Worked Example 8.11: Finding roots of algebraic fractions

Simplify the following expression as much as possible:

\[\sqrt[3]{\frac{125h^{9}}{8}}\]

Group the bases into three equal groups.

\[\begin{align} & \sqrt[3]{\frac{125h^{9}}{8}} \\ &= \sqrt[3]{\frac{5h^{3}}{2} \times \frac{5h^{3}}{2} \times \frac{5h^{3}}{2}} \end{align}\]

Give the cube root of the expression.

\[\begin{align} &= \sqrt[3]{\left( \frac{5h^{3}}{2} \right)^{3}} \\ &= \frac{5h^{3}}{2} \end{align}\]

Worked Example 8.12: Finding roots of a product

Simplify the following expression:

\[\sqrt[3]{3t^{2} \times 9t^{4}}\]

Simplify the expression within the root first.

\[\begin{align} & \sqrt[3]{3t^{2} \times 9t^{4}} \\ &=\ \sqrt[3]{27t^{6}} \end{align}\]

Expand the power and try to group the bases into three equal groups.

We must write the constant coefficient as the product of its prime factors.

\[\begin{align} & \sqrt[3]{3t^{2} \times 9t^{4}} \\ &= \sqrt[3]{27t^{6}} \\ &= \sqrt[3]{3 \times 3 \times 3 \times t \times t \times t \times t \times t \times t} \\ &= \sqrt[3]{(3 \times t \times t) \times (3 \times t \times t) \times (3 \times t \times t)} \\ &= \sqrt[3]{\left( 3t^{2} \right) \times \left( 3t^{2} \right) \times \left( 3t^{2} \right)} \\ &= 3t^{2} \end{align}\]

Worked Example 8.13 Finding roots of a sum

Simplify the following expression:

\[\sqrt[3]{8t^{6} + 19t^{6}}\]

Add the terms within the cube root.

The terms within the root are like terms, so we will first add them together.

\[\begin{align} & \sqrt[3]{8t^{6} + 19t^{6}} \\ &= \sqrt[3]{27t^{6}} \end{align}\]

Expand the power and try to group the bases into three equal groups.

\[\begin{align} & \sqrt[3]{8t^{6} + 19t^{6}} \\ &= \sqrt[3]{27t^{6}} \\ &= \sqrt[3]{3 \times 3 \times 3 \times t \times t \times t \times t \times t \times t} \\ &= \sqrt[3]{(3 \times t \times t) \times (3 \times t \times t) \times (3 \times t \times t)} \\ &= \sqrt[3]{3t^{2} \times 3t^{2} \times 3t^{2}} \\ &= 3t^{2} \end{align}\]

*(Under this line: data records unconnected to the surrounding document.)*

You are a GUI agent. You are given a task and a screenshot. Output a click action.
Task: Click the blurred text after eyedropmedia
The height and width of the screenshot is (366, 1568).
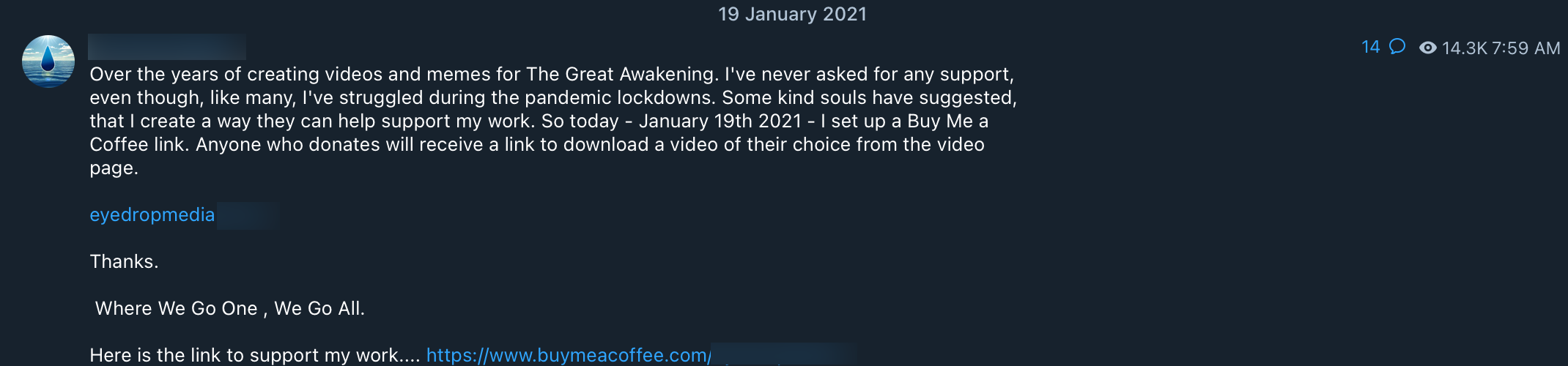[x=248, y=216]
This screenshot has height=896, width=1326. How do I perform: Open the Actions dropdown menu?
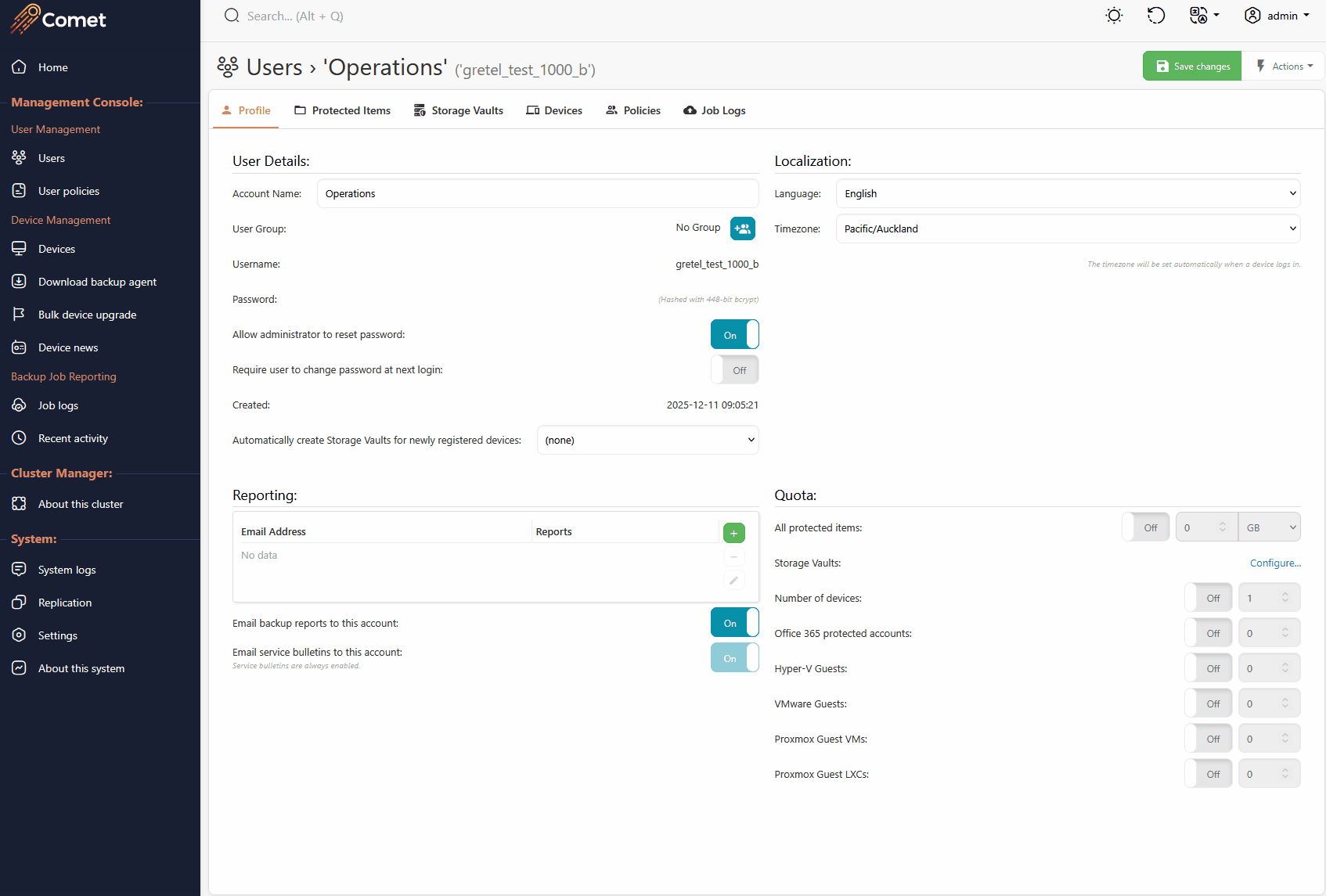tap(1284, 67)
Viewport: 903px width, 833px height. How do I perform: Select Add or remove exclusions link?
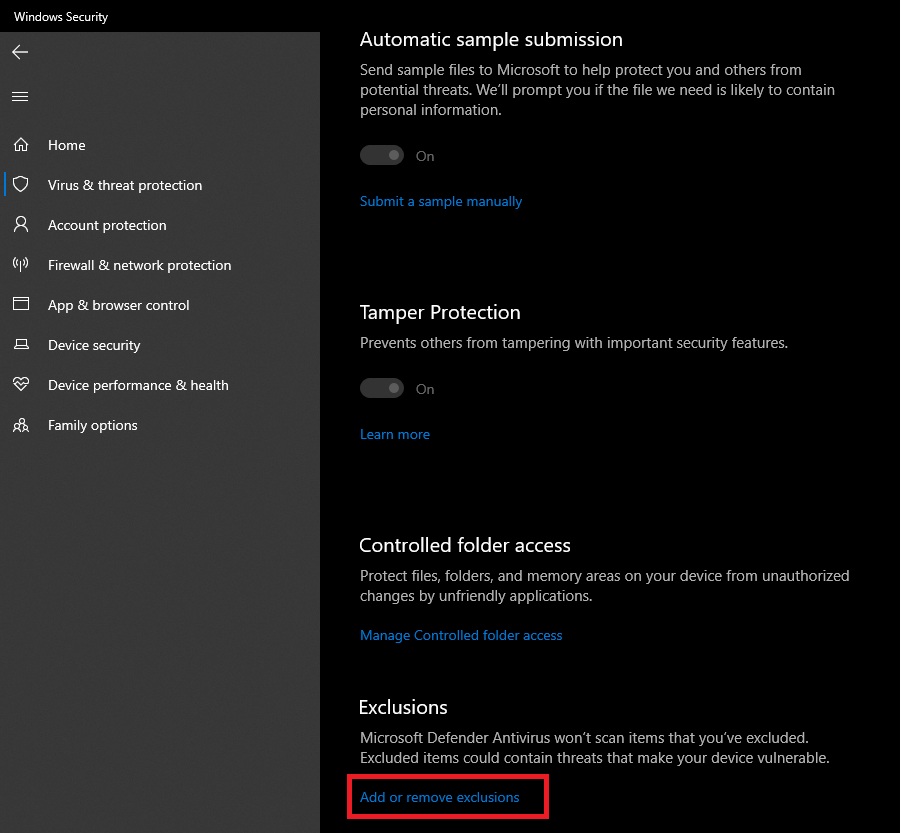pos(440,797)
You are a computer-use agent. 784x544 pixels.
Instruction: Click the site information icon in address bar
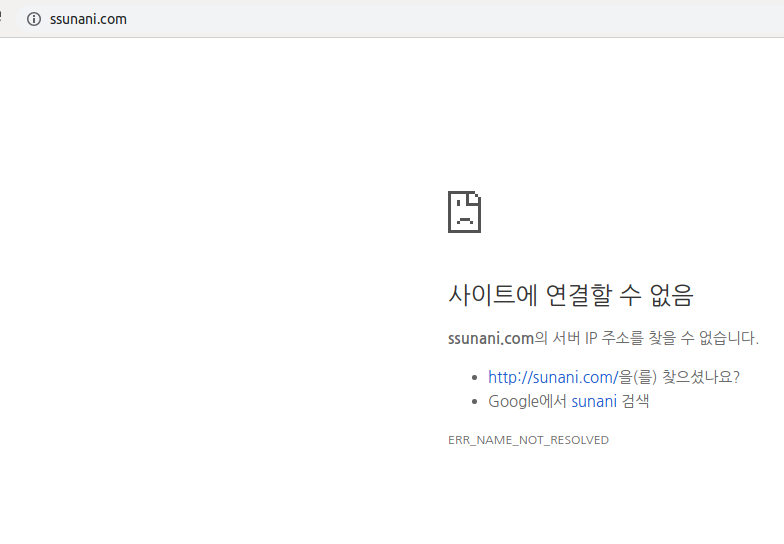point(34,19)
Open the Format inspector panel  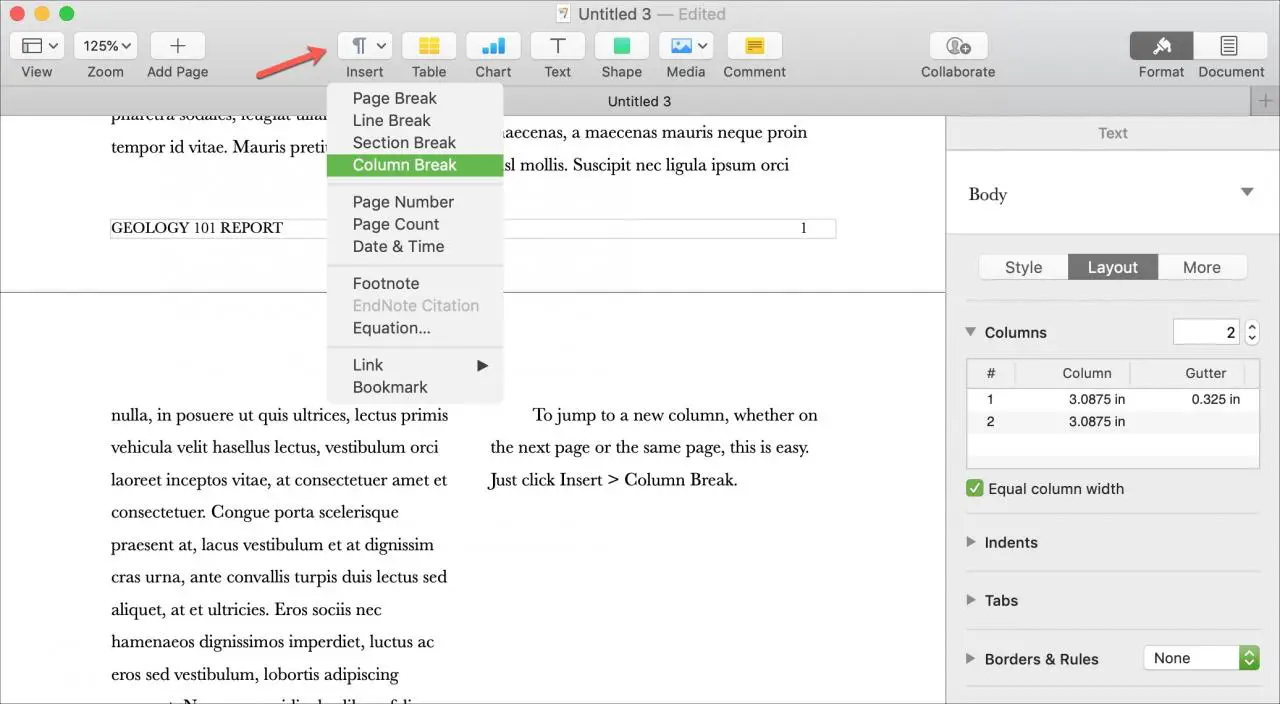(1161, 46)
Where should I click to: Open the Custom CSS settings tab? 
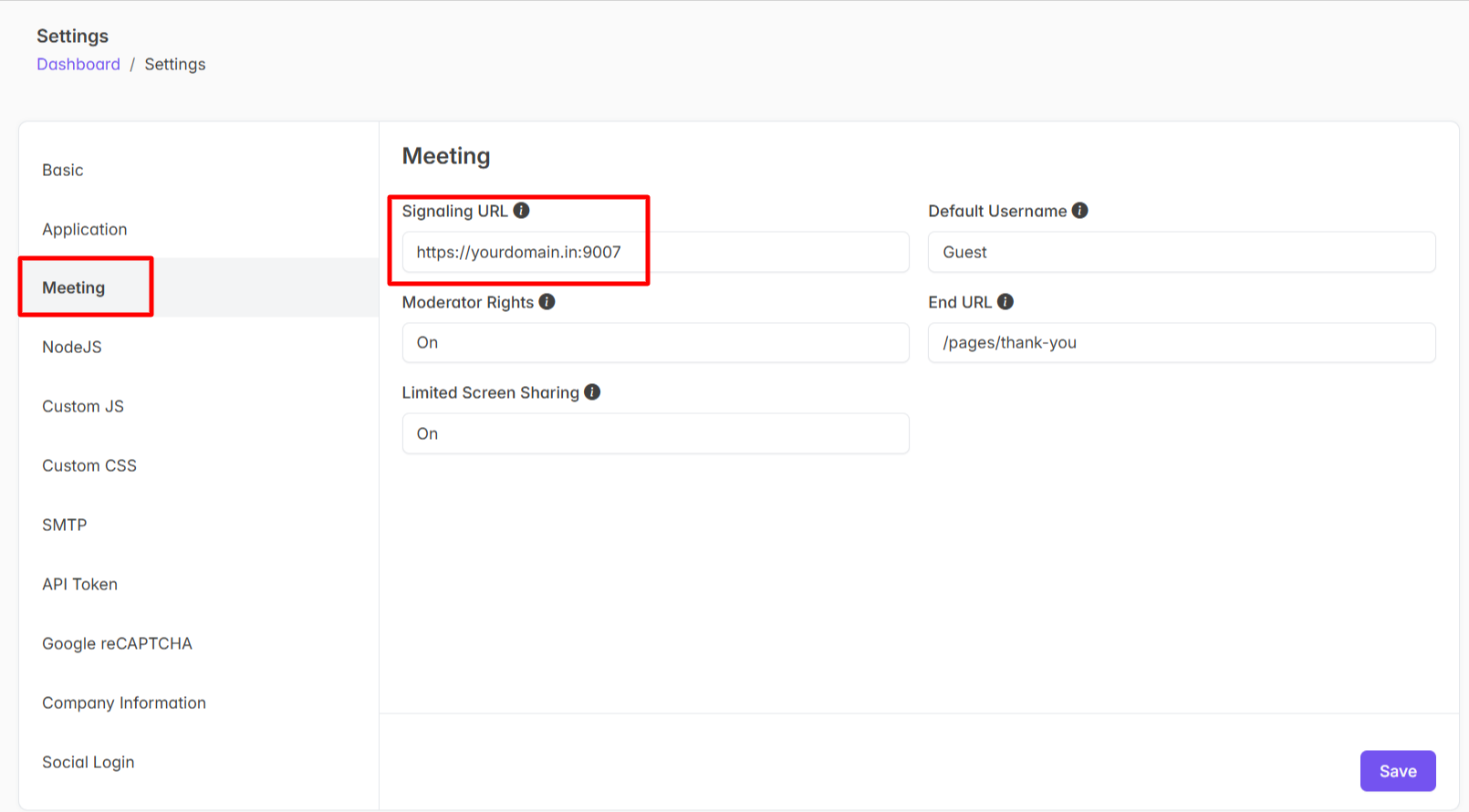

Worked Example 8.14: Finding roots of a quotient

Simplify the following expression:

\[\sqrt{\frac{t^{7}}{t}}\]

Then evaluate the expression for \(t = 4\).

First divide the powers within the root.

We can simplify the term within the root by dividing the powers of the same base.

\[\begin{align} & \sqrt{\frac{t^{7}}{t}} \\ = & \sqrt{t^{6}} \end{align}\]

Expand the simplified power and try to group the bases into two equal groups.

\[\begin{align} &= \sqrt{t^{6}} \\ &= \sqrt{t \times t \times t \times t \times t \times t} \\ &= \sqrt{\left( t^{3} \right) \times \left( t^{3} \right)} \\ &= t^{3} \end{align}\]

Evaluate.

Use the simplified expression from Step 2.

In Step 2 we determined that \(\sqrt{\frac{t^{7}}{t}}\) is equal to \(t^{3}\). Therefore, we can substitute \(t = 4\) into the simplified expression:

\[\begin{align} \sqrt{\frac{t^{7}}{t}} &= t^{3} \\ &= (4)^{3} \\ &= 64 \end{align}\]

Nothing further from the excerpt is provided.